Pompano company, other Katrina contractors overbilled, report says

News

Pompano company, other Katrina contractors overbilled, report says

By Larry Margasak
Associated Press
May 5, 2006

WASHINGTON -- Contractors working on hurricane recovery have overbilled the government in a $63 billion operation that only will get more expensive, according to a House report Thursday.

Mileage claims were overstated to get more fees, debris was mixed improperly to inflate prices and companies sent bills twice for removing the same loads, Democrats on the GOP-controlled House Government Reform Committee found.

In a Thursday hearing on the government's contracting procedures after Hurricane Katrina, AshBritt Inc. of Pompano Beach was among several companies whose representatives explained how their government contracts worked.

Rep. Henry Waxman, D-Calif., who compiled the report, complained about layers of subcontractors that drove up costs.

A major contractor would take a large cut and pay smaller amounts to the subcontractors, down to the company with the truck hauling debris to the dump.

Randall Perkins, president of Ashbritt Inc. said his company received $23 a cubic yard in a debris removal contract but paid a subcontractor $10 to haul the material.

"It seems you get more than half," Waxman told Perkins. "We outsource to companies like yours, and they go out and subcontract. It's a higher overhead."

Perkins said some cleanup contractors hired many subcontractors, but he hired only a few. He said the prices he charged were determined partially by U.S. Army Corps of Engineers rules he had to follow.
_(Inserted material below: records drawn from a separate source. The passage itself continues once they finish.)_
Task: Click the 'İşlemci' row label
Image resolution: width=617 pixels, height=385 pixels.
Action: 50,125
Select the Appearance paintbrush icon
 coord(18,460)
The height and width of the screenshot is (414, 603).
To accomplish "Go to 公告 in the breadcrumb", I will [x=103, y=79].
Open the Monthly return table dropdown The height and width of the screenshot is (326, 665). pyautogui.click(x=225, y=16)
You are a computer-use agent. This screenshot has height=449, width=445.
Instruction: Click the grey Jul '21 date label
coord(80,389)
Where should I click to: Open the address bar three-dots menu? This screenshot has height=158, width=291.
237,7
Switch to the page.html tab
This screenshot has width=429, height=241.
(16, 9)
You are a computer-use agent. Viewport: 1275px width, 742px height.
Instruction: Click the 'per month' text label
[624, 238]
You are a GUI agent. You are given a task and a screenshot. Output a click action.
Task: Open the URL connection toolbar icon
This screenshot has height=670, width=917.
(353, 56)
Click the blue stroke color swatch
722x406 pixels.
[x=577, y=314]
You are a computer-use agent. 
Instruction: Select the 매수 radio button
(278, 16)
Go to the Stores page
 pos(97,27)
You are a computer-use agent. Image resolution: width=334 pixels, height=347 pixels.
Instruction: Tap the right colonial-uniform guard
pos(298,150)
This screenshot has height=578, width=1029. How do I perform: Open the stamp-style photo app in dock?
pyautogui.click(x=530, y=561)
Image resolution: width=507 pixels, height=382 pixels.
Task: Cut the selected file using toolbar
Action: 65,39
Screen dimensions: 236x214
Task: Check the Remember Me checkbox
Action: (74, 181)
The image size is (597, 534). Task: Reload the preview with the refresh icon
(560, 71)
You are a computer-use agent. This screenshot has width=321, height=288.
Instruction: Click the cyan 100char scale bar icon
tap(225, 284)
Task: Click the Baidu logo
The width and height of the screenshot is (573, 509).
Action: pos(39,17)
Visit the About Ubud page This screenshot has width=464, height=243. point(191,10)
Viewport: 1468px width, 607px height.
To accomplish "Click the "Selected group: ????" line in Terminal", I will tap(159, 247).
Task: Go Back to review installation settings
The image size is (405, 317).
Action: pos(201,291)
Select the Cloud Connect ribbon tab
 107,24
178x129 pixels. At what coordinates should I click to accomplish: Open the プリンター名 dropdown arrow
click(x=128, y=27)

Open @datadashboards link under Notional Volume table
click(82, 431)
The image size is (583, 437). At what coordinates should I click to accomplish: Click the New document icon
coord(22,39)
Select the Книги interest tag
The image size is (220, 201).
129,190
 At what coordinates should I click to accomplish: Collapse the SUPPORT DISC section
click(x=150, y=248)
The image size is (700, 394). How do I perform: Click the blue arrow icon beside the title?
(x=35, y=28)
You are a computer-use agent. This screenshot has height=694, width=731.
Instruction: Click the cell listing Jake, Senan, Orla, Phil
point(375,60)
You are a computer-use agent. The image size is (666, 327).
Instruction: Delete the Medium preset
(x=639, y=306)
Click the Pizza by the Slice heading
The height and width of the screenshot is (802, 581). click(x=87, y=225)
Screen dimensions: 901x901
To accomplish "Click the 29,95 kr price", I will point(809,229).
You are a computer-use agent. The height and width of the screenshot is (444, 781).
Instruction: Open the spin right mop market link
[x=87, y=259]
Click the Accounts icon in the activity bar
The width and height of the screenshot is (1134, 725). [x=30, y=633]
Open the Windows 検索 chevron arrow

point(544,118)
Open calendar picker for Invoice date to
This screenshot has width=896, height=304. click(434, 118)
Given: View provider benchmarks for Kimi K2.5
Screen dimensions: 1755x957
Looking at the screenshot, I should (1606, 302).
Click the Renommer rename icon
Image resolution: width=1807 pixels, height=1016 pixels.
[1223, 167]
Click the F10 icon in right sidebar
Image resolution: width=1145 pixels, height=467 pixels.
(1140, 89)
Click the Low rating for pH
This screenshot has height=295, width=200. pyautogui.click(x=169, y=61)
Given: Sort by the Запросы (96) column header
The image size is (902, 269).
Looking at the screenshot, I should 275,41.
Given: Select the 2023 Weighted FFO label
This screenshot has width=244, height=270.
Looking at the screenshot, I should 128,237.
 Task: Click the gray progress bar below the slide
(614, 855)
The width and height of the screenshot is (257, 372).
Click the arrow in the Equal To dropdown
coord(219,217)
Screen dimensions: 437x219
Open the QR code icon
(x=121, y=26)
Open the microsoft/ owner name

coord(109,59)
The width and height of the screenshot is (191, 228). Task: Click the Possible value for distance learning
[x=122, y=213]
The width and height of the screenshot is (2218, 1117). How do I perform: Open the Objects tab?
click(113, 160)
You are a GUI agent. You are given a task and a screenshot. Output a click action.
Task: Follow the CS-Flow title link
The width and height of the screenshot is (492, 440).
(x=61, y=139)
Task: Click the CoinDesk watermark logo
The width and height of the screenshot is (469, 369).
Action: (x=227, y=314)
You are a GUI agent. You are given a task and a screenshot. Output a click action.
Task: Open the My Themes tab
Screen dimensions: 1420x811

The committee chairman, Rep. Tom Davis, R-Va., said Congress approved more than $63 billion for disaster relief and that recovery expenses may top $200 billion.

Davis said many contracts were awarded without competition.

Government officials at the hearing said these contracts were being replaced with competitive awards.

Davis said the sole-source contracts allowed an "unprecedented opportunity for fraud and mismanagement."

The corps said hurricanes Katrina and Rita left 87,000 square miles of debris in parts of Louisiana, Alabama, Arkansas, Texas, Mississippi and Florida, about the size of Britain.